T-Z Flashcards
the art of “shaped” poems in which the visual force is supposed to work spiritually or magically.
technopaegnia
the time of a story, poem, or play.
temporal setting
a verse form consisting of three-line stanzas in which the second line of each stanza rhymes with the first and third of the next.
terza rima
a line of poetry with four feet: “The Grass | divides | as with | a comb” (Dickinson).
tetrameter
rhymed pairs of lines that contain (in classical iambic, trochaic, and anapestic verse) four measures of two feet or (in modern English verse) four metrical feet.
tetrameter couplet
(1) a generalized, abstract paraphrase of the inferred central or dominant idea or concern of a work; (2) the statement a poem makes about its subject.
theme
a character, “he” or “she,” who “tells” the story; may have either a limited point of view or an omniscient point of view; may also be an unreliable narrator.
third-person narrator
a stage design that allows the audience to sit around three sides of the major acting area.
thrust stage
the attitude a literary work takes toward its subject and theme.
tone
(1) the concrete and literal description of what a story is about; (2) a poem’s general or specific area of concern. Also called subject.
topic
an inherited, established, or customary practice.
tradition
symbols that, through years of usage, have acquired an agreed-upon significance, an accepted meaning. See archetype.
traditional symbols
a drama in which a character (usually a good and noble person of high rank) is brought to a disastrous end in his or her confrontation with a superior force (fortune, the gods, social forces, universal values), but also comes to understand the meaning of his or her deeds and to accept an appropriate punishment. Often the protagonist’s downfall is a direct result of a fatal flaw in his or her character.
tragedy
a metrical form in which the basic foot is a trochee.
trochaic
a metrical foot consisting of a stressed syllable followed by an unstressed one (“Homer”).
trochee
the third part of plot structure, the point at which the action stops rising and begins falling or reversing. Also called climax.
turning point
a subordinate plot in fiction or drama. Also called a subplot.
underplot
language that avoids obvious emphasis or embellishment; litotes is one form of it.
understatement
one of the three unities of drama as described by Aristotle in his Poetics. Unity of time refers to the limitation of a play’s action to a short period—usually the time it takes to present the play or, at any rate, no longer than a day. See classical unities.
unity of time
also called omniscient point of view; a perspective that can be seen from one character’s view, then another’s, then another’s, or can be moved in or out of any character’s mind at any time. Organization in which the reader has access to the perceptions and thoughts of all the characters in the story.
unlimited point of view
a speaker or voice whose vision or version of the details of a story are consciously or unconsciously deceiving; such a narrator’s version is usually subtly undermined by details in the story or the reader’s general knowledge of facts outside the story.
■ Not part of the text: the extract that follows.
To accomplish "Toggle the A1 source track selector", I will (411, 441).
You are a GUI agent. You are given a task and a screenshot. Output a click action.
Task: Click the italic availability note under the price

If, for example, the narrator were to tell you that Columbus was Spanish and that he discovered America in the fourteenth century when his ship the Golden Hind landed on the coast of Florida near present-day Gainesville, you might not trust other things he tells you.
unreliable narrator
a statement in which the literal meaning differs from the implicit meaning. See dramatic irony and situational irony.
verbal irony
see stanza.
verse paragraph
the one who opposes the hero and heroine—that is, the “bad guy.” See antagonist and hero/heroine.
villain
a verse form consisting of nineteen lines divided into six stanzas—five tercets (three-line stanzas) and one quatrain (fourline stanza). The first and third lines of the first tercet rhyme, and this rhyme is repeated through each of the next four tercets and in the last two lines of the concluding quatrain. The villanelle is also known for its repetition of select lines. A good example of a twentieth-century villanelle is Dylan Thomas’s “Do Not Go Gentle into That Good Night.”
villanelle
the acknowledged or unacknowledged source of a story’s words; the speaker; the “person” telling the story.
voice
the positioning of words in relation to one another.